Annex E (informative) Conformance with UAX #31 [uaxid]

E.1 General [uaxid.general]

This Annex describes the choices made in application of UAX #31 (“Unicode Identifier and Pattern Syntax”) to C++ in terms of the requirements from UAX #31 and how they do or do not apply to C++.
In terms of UAX #31, C++ conforms by meeting the requirements R1 “Default Identifiers” and R4 “Equivalent Normalized Identifiers”.
The other requirements, also listed below, are either alternatives not taken or do not apply to C++.

E.2 R1 Default identifiers [uaxid.def]

E.2.1 General [uaxid.def.general]

UAX #31 specifies a default syntax for identifiers based on properties from the Unicode Character Database, UAX #44.
The general syntax is
<Identifier> := <Start> <Continue>* (<Medial> <Continue>+)*
where <Start> has the XID_Start property, <Continue> has the XID_Continue property, and <Medial> is a list of characters permitted between continue characters.
For C++ we add the character U+005f low line, or _, to the set of permitted <Start> characters, the <Medial> set is empty, and the <Continue> characters are unmodified.
In the grammar used in UAX #31, this is
<Identifier> := <Start> <Continue>*
<Start> := XID_Start + U+005f
<Continue> := <Start> + XID_Continue
This is described in the C++ grammar in [lex.name], where identifier is formed from identifier-start or identifier followed by identifier-continue.

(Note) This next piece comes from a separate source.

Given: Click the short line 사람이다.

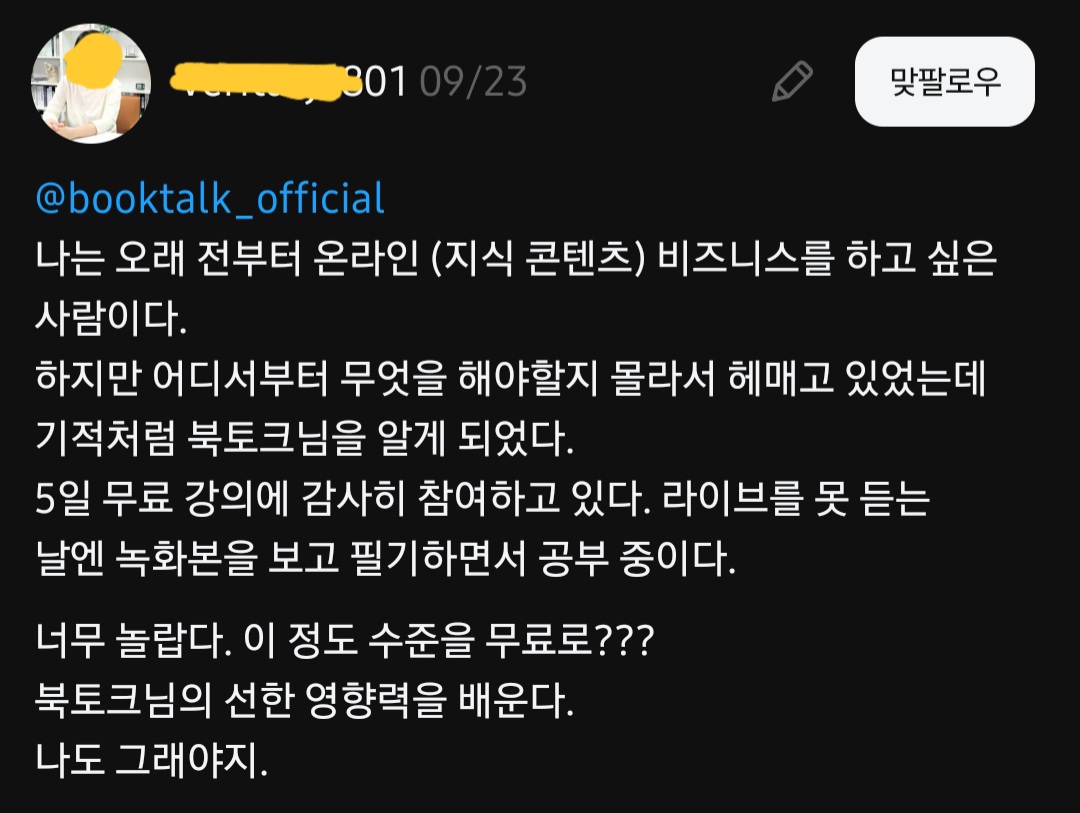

E.2.2 R1a Restricted format characters [uaxid.def.rfmt]

If an implementation of UAX #31 wishes to allow format characters such as U+200d zero width joiner or U+200c zero width non-joiner it must define a profile allowing them, or describe precisely which combinations are permitted.
C++ does not allow format characters in identifiers, so this does not apply.

E.2.3 R1b Stable identifiers [uaxid.def.stable]

An implementation of UAX #31 may choose to guarantee that identifiers are stable across versions of the Unicode Standard.
Once a string qualifies as an identifier it does so in all future versions.
C++ does not make this guarantee, except to the extent that UAX #31 guarantees the stability of the XID_Start and XID_Continue properties.

E.3 R2 Immutable identifiers [uaxid.immutable]

An implementation may choose to guarantee that the set of identifiers will never change by fixing the set of code points allowed in identifiers forever.
C++ does not choose to make this guarantee.
As scripts are added to Unicode, additional characters in those scripts may become available for use in identifiers.

E.4 R3 Pattern_White_Space and Pattern_Syntax characters [uaxid.pattern]

UAX #31 describes how formal languages such as computer languages should describe and implement their use of whitespace and syntactically significant characters during the processes of lexing and parsing.
C++ does not claim conformance with this requirement.

E.5 R4 Equivalent normalized identifiers [uaxid.eqn]

UAX #31 requires that implementations describe how identifiers are compared and considered equivalent.
C++ requires that identifiers be in Normalization Form C and therefore identifiers that compare the same under NFC are equivalent.
This is described in [lex.name].

E.6 R5 Equivalent case-insensitive identifiers [uaxid.eqci]

C++ considers case to be significant in identifier comparison, and does not do any case folding.
This requirement does not apply to C++.

E.7 R6 Filtered normalized identifiers [uaxid.filter]

If any characters are excluded from normalization, UAX #31 requires a precise specification of those exclusions.
C++ does not make any such exclusions.

E.8 R7 Filtered case-insensitive identifiers [uaxid.filterci]

C++ identifiers are case sensitive, and therefore this requirement does not apply.

E.9 R8 Hashtag identifiers [uaxid.hashtag]

There are no hashtags in C++, so this requirement does not apply.